金剛力士像修復続報

9月11日付けで第一報をお知らせした、関東地方某寺院の金剛力士像修復の続報です。

某寺とは、茨城県桜川市の古刹・雨引山楽法寺のこと。ご住職のご許可を頂き、お名前を明らかにいたします。吽形像の解体と修復作業に続いて、現在、阿形像の解体を始めています。
その胎内から、永正16年(1519)の「再興」を記した銘札が発見されました。銘文中に「文明第四壬申(1472)暮春 都鄙兵乱」の文言があり、「応仁の乱(1467〜1477)」を含む全国的な争乱である「享徳の乱(1455〜1483)」という足利将軍家(都)と鎌倉公方足利成氏(鄙)との一連の戦乱によって当寺が炎上したものが、1519年に再興したという記録です。
したがって、この仁王像はやはりそれより以前の造立であることがわかります。銘文は、これから詳細な解読を進めていきます。

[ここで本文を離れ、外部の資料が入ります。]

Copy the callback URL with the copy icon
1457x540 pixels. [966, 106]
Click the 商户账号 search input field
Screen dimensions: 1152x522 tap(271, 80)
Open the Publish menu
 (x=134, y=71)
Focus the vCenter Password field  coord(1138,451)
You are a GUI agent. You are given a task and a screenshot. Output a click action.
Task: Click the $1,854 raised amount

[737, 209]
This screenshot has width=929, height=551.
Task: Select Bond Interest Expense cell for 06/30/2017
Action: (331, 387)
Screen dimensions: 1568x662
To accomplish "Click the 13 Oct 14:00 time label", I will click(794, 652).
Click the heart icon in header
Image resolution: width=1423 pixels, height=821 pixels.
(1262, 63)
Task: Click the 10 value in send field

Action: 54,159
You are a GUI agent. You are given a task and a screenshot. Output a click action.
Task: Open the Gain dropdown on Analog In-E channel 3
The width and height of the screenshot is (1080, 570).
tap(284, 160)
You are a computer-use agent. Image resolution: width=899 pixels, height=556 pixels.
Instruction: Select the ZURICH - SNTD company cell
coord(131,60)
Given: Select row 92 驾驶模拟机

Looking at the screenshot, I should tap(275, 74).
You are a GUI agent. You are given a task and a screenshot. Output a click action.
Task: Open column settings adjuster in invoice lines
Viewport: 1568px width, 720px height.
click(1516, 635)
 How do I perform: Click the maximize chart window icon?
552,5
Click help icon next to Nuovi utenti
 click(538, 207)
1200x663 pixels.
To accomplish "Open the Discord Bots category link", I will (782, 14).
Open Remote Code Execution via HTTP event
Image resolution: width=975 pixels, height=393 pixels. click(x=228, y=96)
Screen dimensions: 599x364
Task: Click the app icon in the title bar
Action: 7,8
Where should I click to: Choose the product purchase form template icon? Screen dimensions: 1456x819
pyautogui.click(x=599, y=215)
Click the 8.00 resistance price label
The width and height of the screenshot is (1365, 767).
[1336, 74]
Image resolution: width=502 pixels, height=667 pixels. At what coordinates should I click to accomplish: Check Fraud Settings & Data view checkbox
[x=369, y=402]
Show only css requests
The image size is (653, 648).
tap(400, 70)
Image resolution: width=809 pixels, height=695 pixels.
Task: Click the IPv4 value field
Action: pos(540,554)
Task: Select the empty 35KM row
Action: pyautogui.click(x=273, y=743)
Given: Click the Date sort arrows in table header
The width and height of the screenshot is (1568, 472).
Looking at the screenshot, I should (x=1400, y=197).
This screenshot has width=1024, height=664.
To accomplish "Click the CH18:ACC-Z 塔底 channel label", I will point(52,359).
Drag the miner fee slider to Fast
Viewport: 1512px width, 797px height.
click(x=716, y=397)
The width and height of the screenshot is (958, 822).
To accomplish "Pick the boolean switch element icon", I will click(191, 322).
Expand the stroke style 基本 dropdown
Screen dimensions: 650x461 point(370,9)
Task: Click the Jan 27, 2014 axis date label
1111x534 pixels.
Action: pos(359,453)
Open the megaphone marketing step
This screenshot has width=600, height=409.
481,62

阿形像は現在、表面の厚い後補材を除去しているところですが、一木割矧ぎという古風な構造や造形の特徴から、慶派初期の仏師の手になるものと思われます。こうした先人の記録を目のあたりにすることによって、歴史を実感できることが仏像修復の醍醐味です。また新たなことがわかりましたら、追ってご報告します。